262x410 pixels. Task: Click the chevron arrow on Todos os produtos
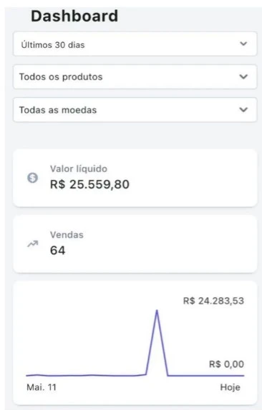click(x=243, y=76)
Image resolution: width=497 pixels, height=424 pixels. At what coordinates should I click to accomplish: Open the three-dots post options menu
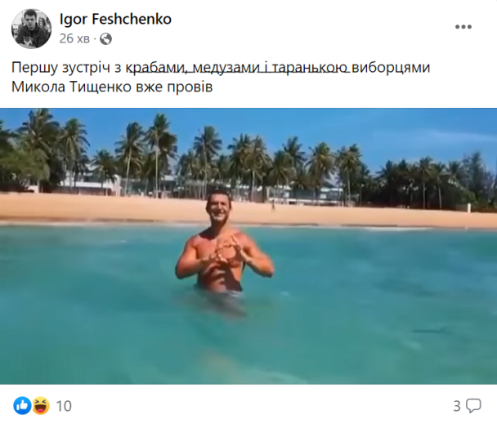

════════════════

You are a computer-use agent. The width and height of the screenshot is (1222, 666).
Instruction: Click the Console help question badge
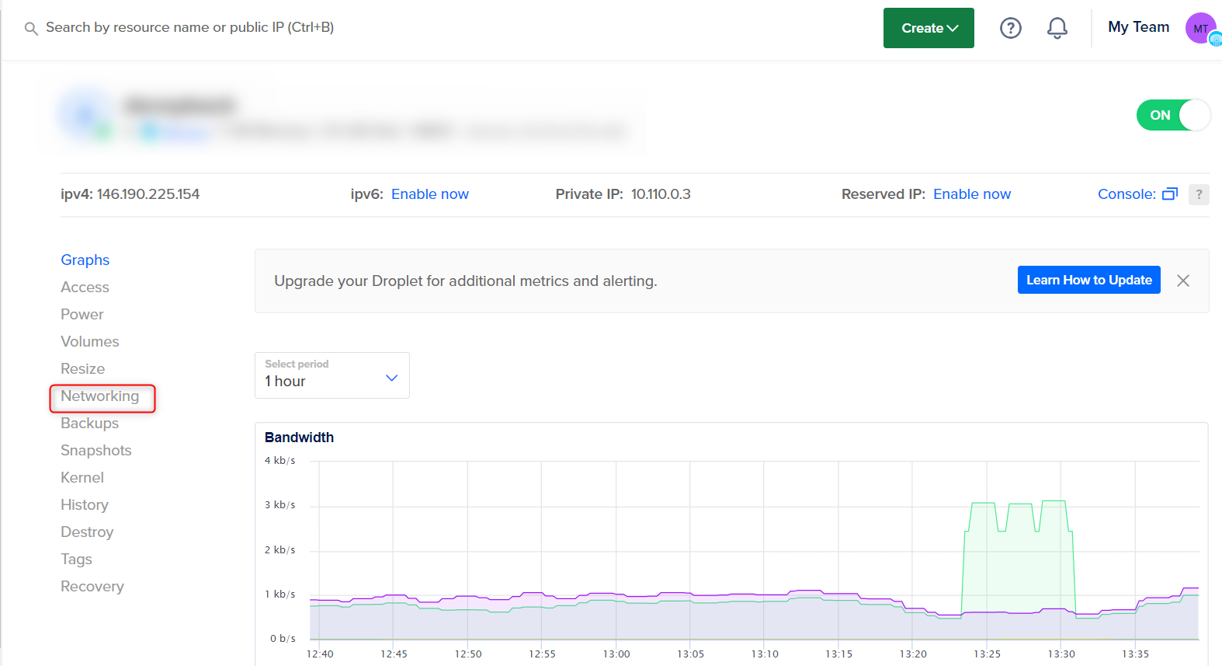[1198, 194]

════════════════

— Goal of the exercise —
If a line in the data above holds the string "width", report that line.

— Answer below —
Image resolution: width=497 pixels, height=424 pixels. At what coordinates should I click to accomplish: Open the three-dots post options menu
You are a computer-use agent. The width and height of the screenshot is (1222, 666).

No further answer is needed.